# [Input data]
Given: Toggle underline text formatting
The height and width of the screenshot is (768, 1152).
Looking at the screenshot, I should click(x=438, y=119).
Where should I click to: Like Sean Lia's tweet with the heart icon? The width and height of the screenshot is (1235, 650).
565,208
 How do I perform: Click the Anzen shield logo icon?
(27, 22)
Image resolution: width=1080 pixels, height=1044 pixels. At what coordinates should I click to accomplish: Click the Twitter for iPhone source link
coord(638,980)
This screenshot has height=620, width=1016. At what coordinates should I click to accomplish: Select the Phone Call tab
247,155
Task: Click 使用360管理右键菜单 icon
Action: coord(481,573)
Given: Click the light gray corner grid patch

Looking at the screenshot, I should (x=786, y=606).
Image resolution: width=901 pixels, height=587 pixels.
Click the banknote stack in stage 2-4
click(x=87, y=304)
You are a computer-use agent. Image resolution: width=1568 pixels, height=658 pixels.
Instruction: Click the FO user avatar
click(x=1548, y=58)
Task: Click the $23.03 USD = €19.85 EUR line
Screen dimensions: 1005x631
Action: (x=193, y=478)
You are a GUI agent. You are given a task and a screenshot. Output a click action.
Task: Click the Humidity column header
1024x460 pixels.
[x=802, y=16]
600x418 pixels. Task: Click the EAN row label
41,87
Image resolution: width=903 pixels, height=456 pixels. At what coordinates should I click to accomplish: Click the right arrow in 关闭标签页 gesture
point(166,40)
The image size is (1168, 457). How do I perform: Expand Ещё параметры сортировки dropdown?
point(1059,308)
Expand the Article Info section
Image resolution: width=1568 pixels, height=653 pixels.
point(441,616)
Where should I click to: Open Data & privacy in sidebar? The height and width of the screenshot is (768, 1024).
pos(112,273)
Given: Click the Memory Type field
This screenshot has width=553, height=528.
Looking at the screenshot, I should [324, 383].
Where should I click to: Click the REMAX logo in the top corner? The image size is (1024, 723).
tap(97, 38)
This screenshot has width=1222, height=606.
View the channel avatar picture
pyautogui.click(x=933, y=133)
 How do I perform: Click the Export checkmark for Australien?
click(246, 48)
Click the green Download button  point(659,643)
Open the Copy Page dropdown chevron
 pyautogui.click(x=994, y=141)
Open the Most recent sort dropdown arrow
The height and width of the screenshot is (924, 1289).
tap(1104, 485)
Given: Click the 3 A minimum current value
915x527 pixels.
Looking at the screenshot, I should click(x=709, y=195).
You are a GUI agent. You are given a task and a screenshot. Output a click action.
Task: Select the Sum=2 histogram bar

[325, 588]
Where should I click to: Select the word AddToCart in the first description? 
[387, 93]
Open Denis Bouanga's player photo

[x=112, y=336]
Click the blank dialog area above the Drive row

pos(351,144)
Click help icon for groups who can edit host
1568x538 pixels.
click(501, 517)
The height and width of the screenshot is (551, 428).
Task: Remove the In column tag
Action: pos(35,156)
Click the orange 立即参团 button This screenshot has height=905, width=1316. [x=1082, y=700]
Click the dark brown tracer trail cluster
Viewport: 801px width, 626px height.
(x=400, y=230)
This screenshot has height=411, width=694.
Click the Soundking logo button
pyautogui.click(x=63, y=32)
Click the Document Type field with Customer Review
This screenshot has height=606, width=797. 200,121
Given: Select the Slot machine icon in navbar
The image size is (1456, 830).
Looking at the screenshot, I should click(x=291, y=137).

# [What is being asked]
Only an exact copy is wanted here: the line containing "Given: Select the Slot machine icon in navbar" and every later line, up to and including the last line of the listing.

# [Result of the exercise]
Given: Select the Slot machine icon in navbar
The image size is (1456, 830).
Looking at the screenshot, I should click(x=291, y=137).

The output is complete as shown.